EphA8 is expressed by terminal Schwann cells associated with fast myofiber NMJs. (A) EphA1, EphA2, and EphA7 (green) are present on NMJs (α-bungarotoxin, red) of both fast myofibers (gray outline) and slow myofibers (MyHC-I, blue), but EphA8 (green, right) is only detectable at NMJs of fast myofibers. Insets show green staining for the indicated Eph at the same magnification. Bar, 25 µm. (B) Section of soleus muscle (MyHC-I^+ve myofibers, blue) showing expression of EphA8 (green) at fast but not slow myofiber NMJs (α-bungarotoxin, red). Bar, 25 µm. 100% of fast myofiber NMJs were positive for EphA8 (red bar), whereas almost all (97%) slow myofiber NMJs lacked EphA8 staining (blue bar); the very small fraction (<3%) of EphA8^+ve NMJs associated with MyHC-I^+ve myofibers may represent hybrid myofibers. n = 134 NMJs. (C) A fast TA myofiber converted to slow by ephrin-A3 misexpression/nerve crush does not have EphA8 at its NMJ: arrow indicates the NMJ of the same slow myofiber marked with an arrow in Fig. 5 C (all 13 converted myofibers scored were EphA8 negative).
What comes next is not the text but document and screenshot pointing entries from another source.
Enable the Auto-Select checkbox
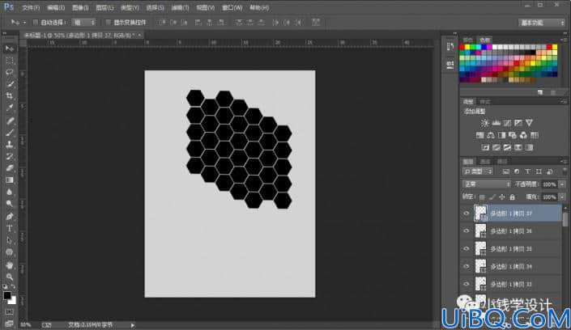 pos(36,23)
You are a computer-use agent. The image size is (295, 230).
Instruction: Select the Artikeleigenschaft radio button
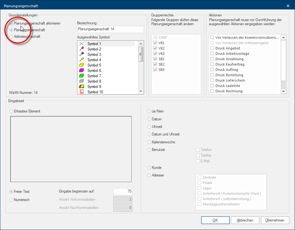pos(12,37)
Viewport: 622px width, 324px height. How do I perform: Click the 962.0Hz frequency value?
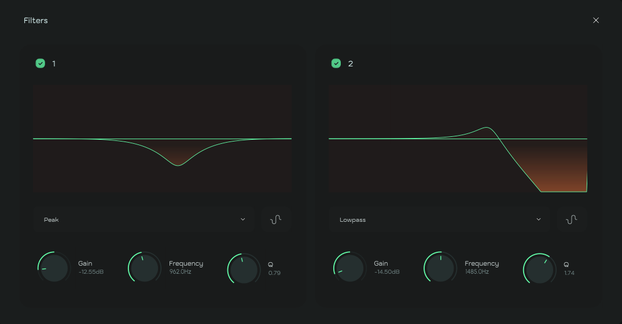click(180, 271)
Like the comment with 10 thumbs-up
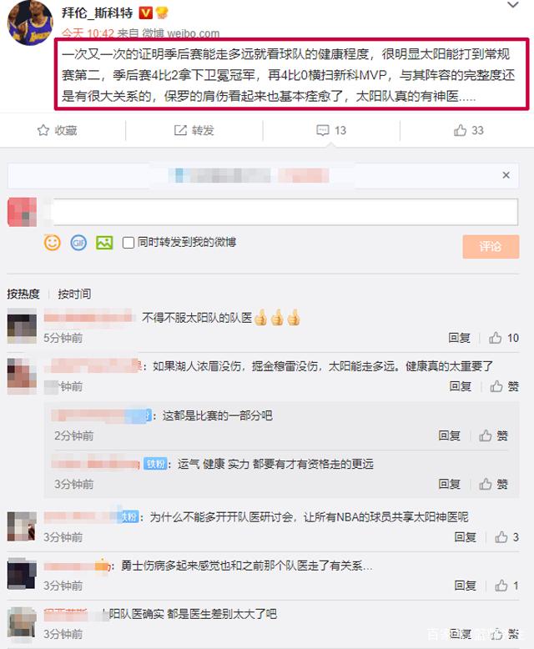The height and width of the screenshot is (649, 534). point(495,338)
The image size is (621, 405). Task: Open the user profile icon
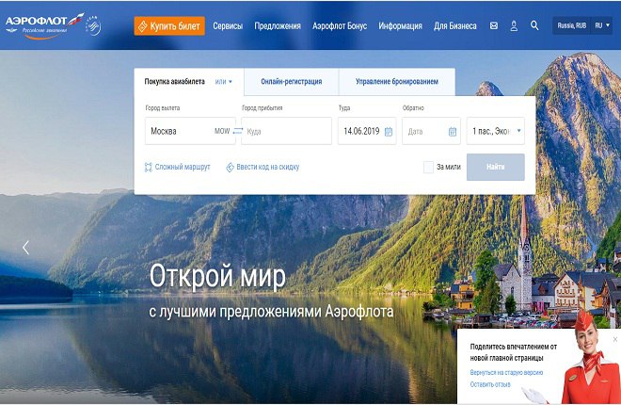[514, 26]
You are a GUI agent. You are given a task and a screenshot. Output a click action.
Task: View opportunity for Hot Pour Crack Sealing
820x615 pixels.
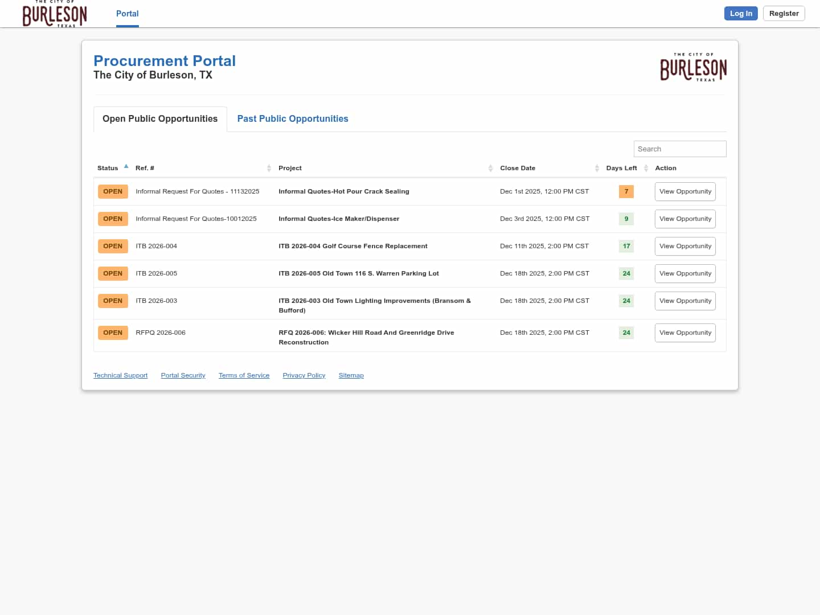(685, 192)
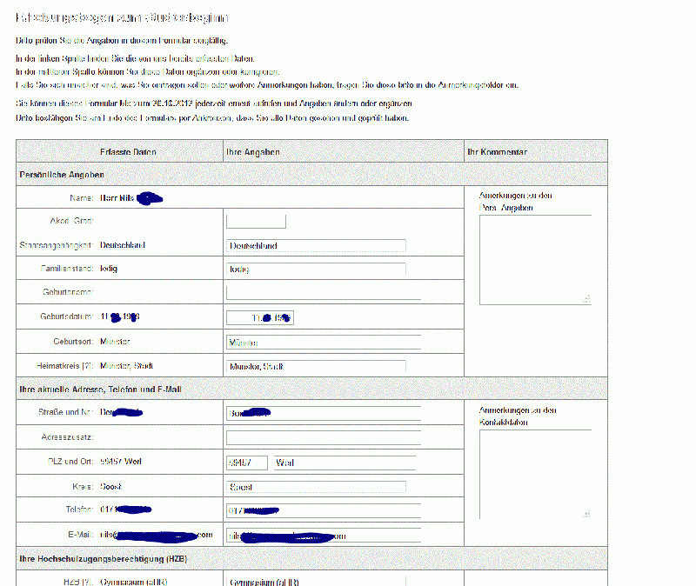Viewport: 696px width, 586px height.
Task: Focus the Geburtsdatum input field
Action: coord(259,317)
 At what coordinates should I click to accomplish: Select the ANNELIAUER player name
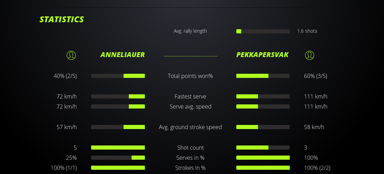[123, 55]
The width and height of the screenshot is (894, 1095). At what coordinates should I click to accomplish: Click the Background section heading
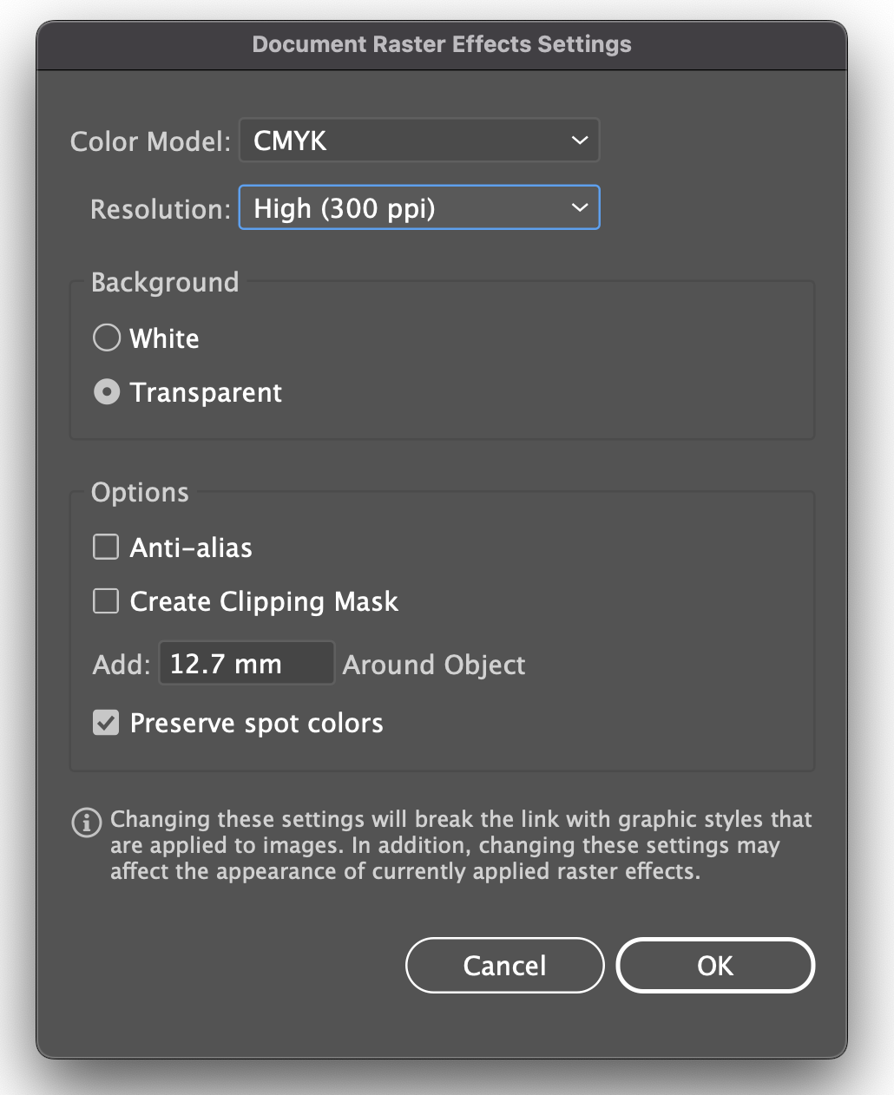pos(164,282)
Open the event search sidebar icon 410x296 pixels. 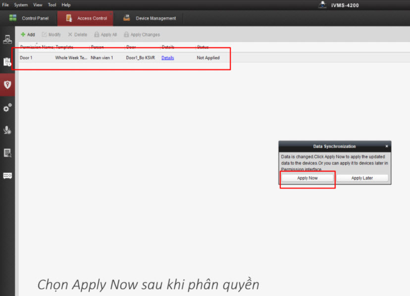[x=7, y=153]
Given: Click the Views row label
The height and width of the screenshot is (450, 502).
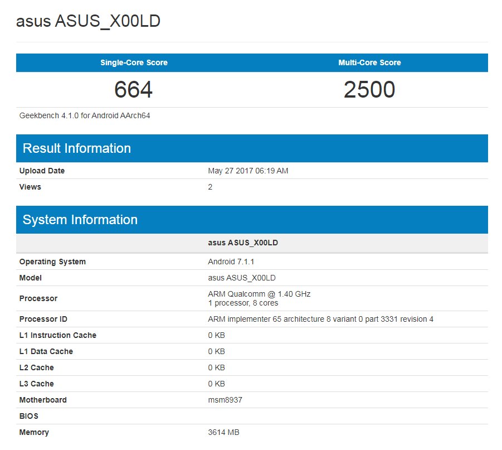Looking at the screenshot, I should [30, 187].
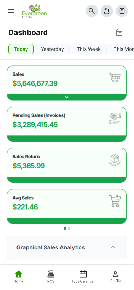Select the Today filter

point(21,49)
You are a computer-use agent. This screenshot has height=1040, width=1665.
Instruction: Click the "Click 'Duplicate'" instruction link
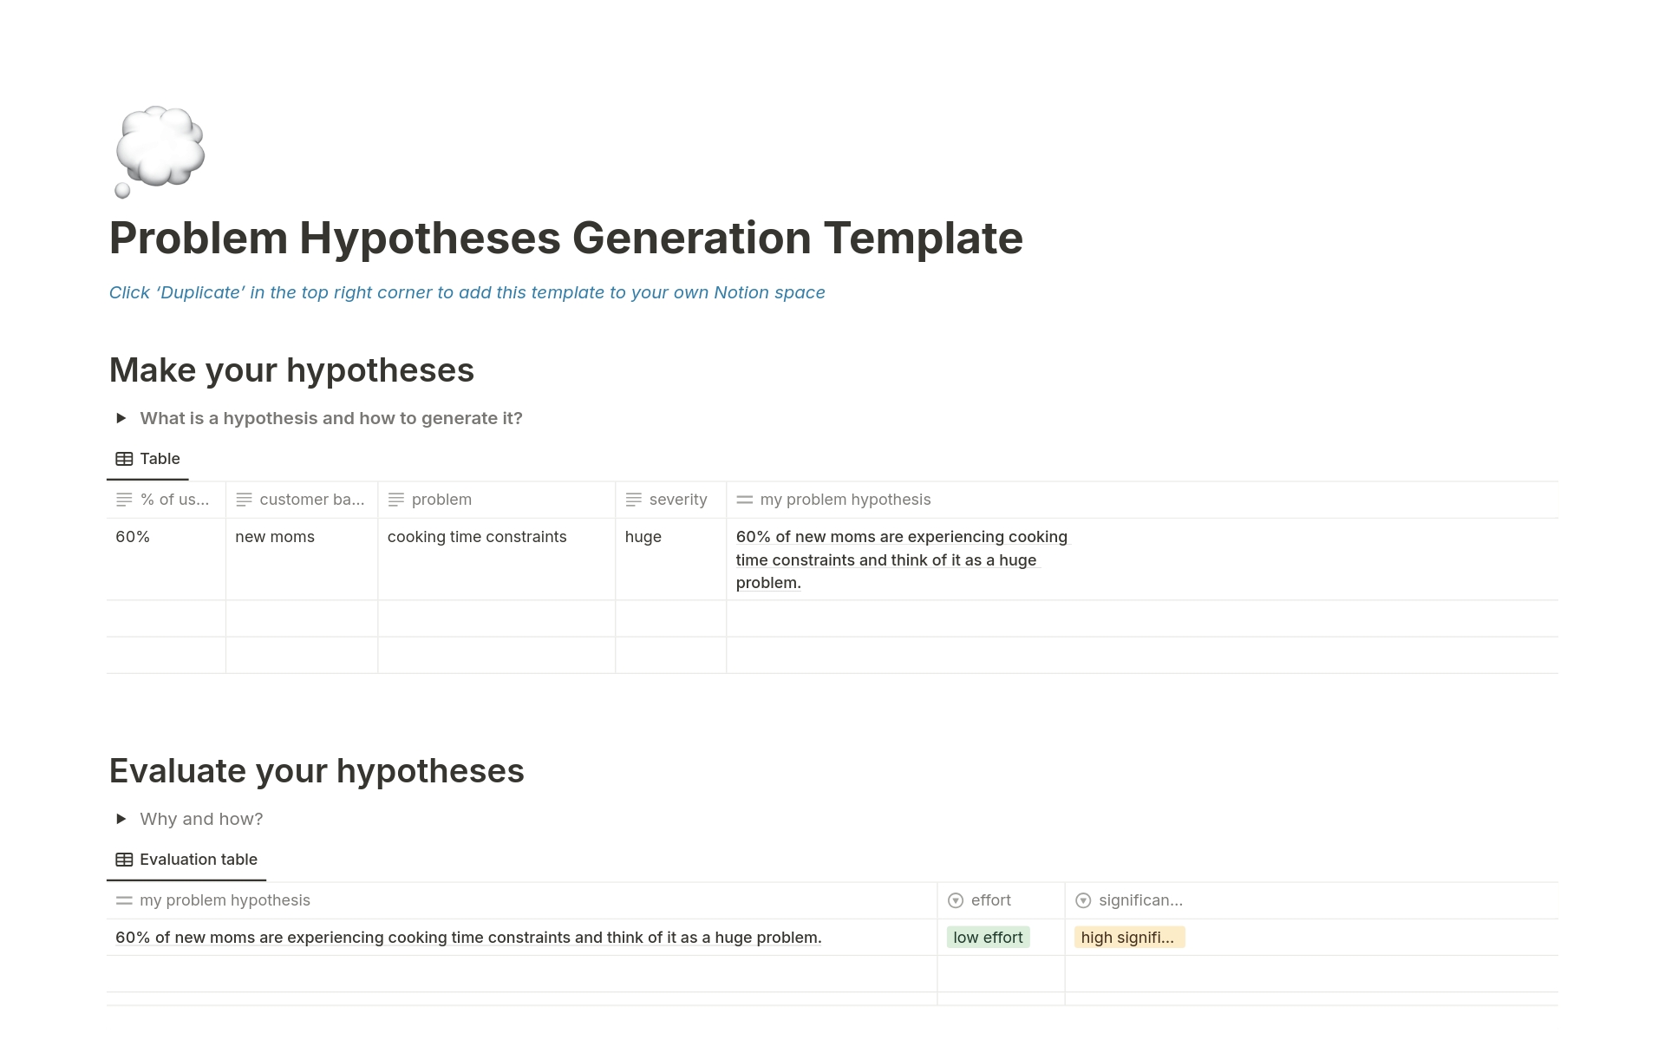(467, 292)
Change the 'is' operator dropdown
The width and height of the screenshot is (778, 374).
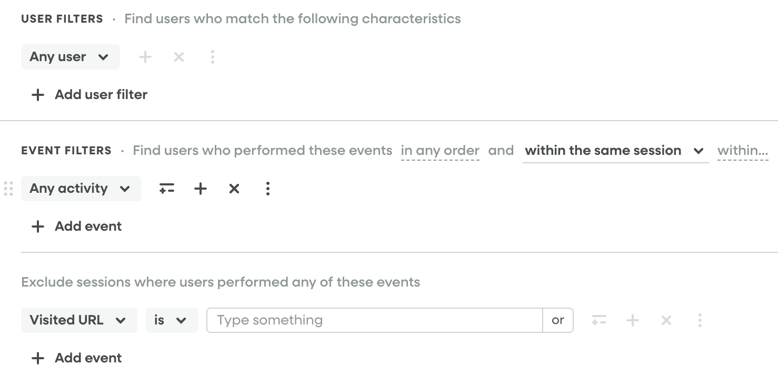pos(172,320)
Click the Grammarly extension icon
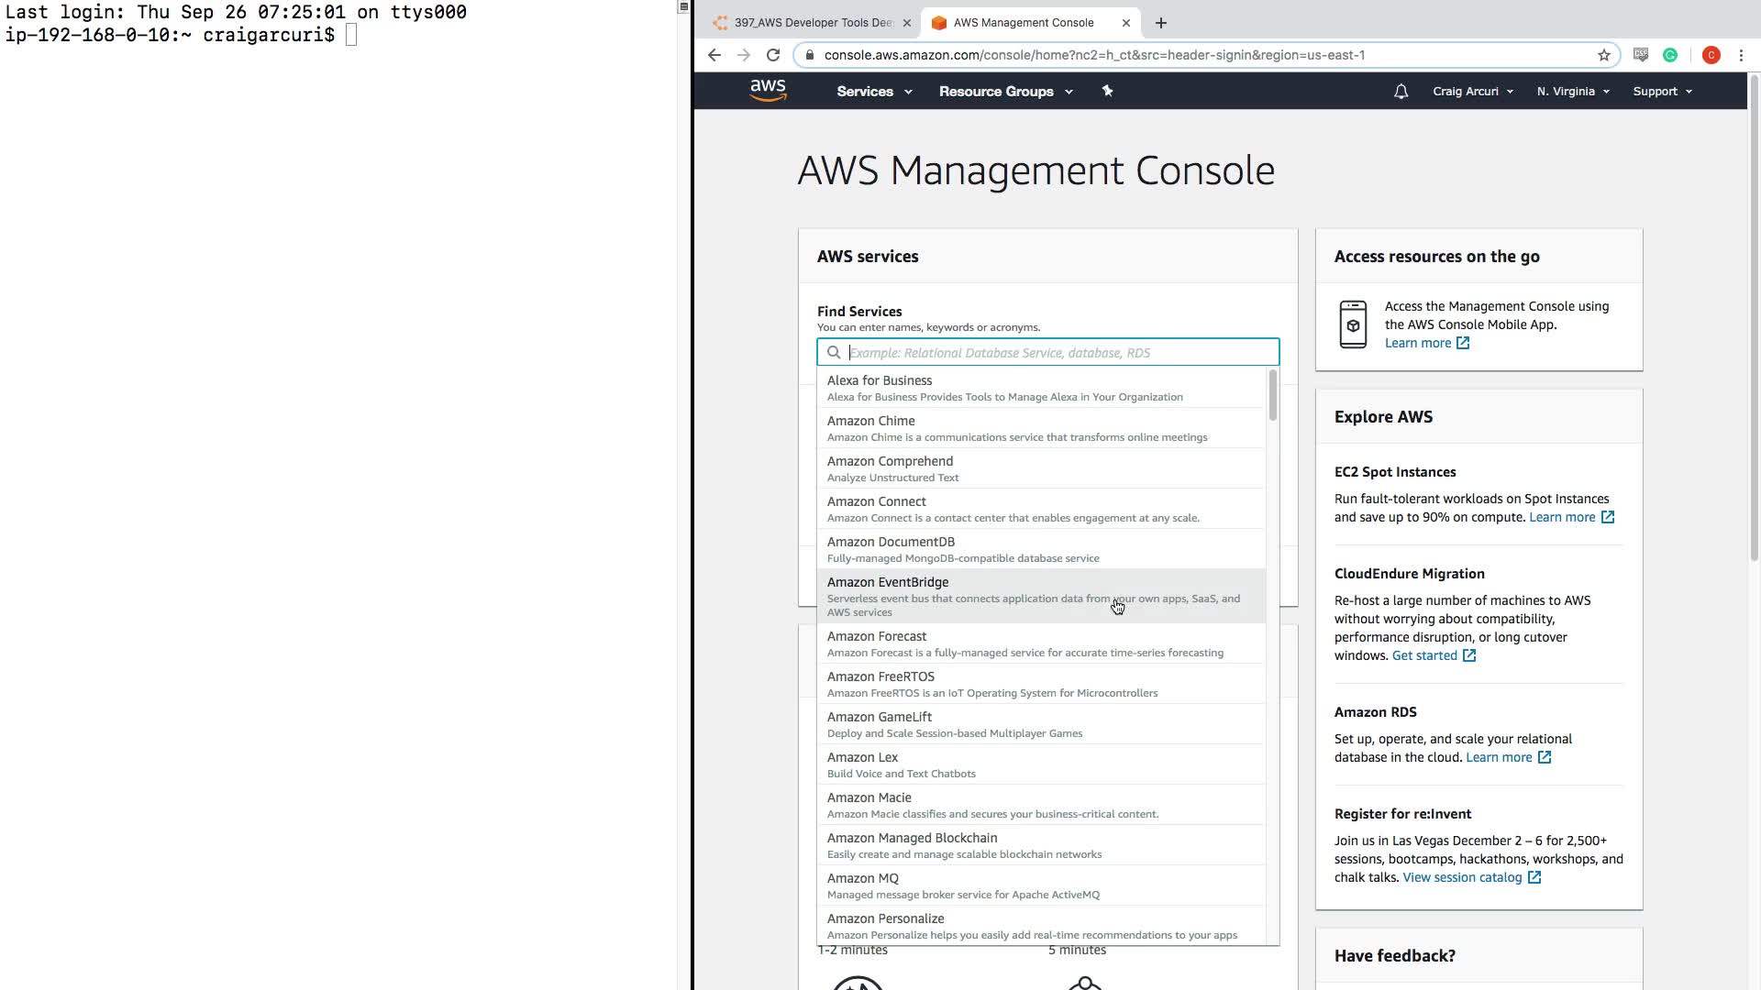 tap(1670, 55)
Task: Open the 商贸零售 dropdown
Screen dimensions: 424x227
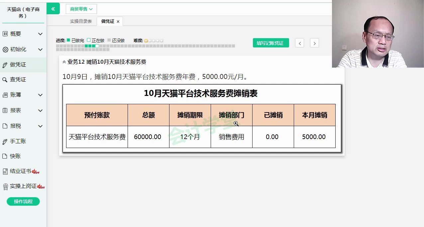Action: pos(81,9)
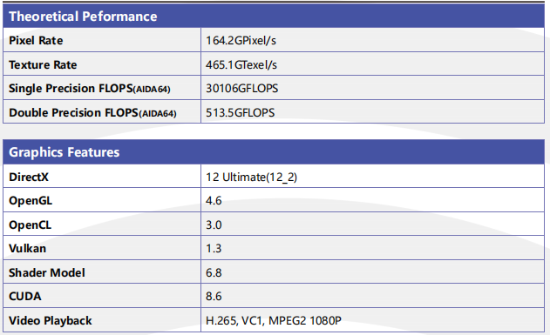
Task: Click the OpenCL 3.0 value
Action: 214,224
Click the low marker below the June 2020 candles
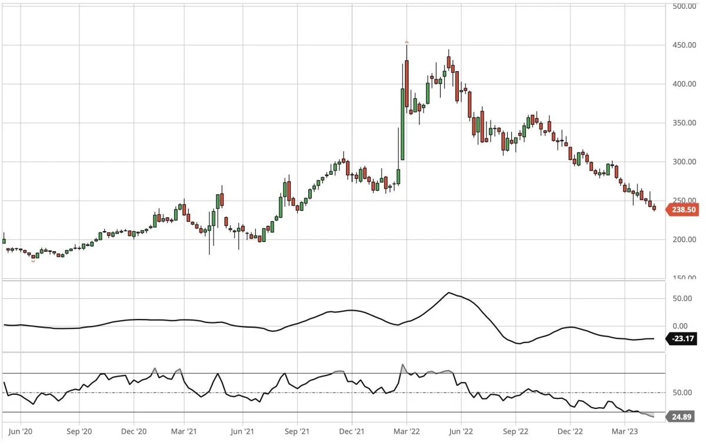Image resolution: width=706 pixels, height=446 pixels. 33,261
Bars, 25 µm. (D) EphA8 (green) expression is localized at the NMJ (α-bungarotoxin, red) and not associated with the motor axon (SMI-31, blue). Bars, 25 µm. α-Bungarotoxin gamma = 1.45. (E) Confocal analysis of staining for presynaptic neuron (Thy1-YFP, gray), postsynaptic myofiber (acetylcholine receptor, blue), and Schwann cell cytoplasm (S100b, red) consistent with expression of EphA8 (green) by terminal Schwann cells. Note that because S100b is cytoplasmic and EphA8 is at the cell surface, overlap of staining is not necessarily expected in these confocal sections. Bar, 10 µm.

Figure 8.

Model for slow muscle fiber specification via ephrin-A3/EphA8 repulsive interactions during postnatal synaptic pruning. We hypothesize that after cell-autonomous slow myofiber specification during embryonic and fetal development, MyHC-I–expressing myofibers begin to express ephrin-A3, leading to preferential elimination of synapses with fast motor axons late in NMJ maturation. In the absence of ephrin-A3, because fast motor axons outnumber slow motor axons in most mixed fiber type muscles, this competitive advantage is lost and the slow myofiber population is largely lost as well because of innervation-dependent fiber type switching to a faster phenotype. It is not yet clear what lineage or local signaling factors induce a subset of terminal Schwann cells to become EphA8^+ve, or when and how they become localized to fast NMJs, although they are present at birth and are restricted to maturing fast NMJs by P14 (Fig. S5). We therefore indicate expression of EphA8 only in the final, steady state. WT, wild type.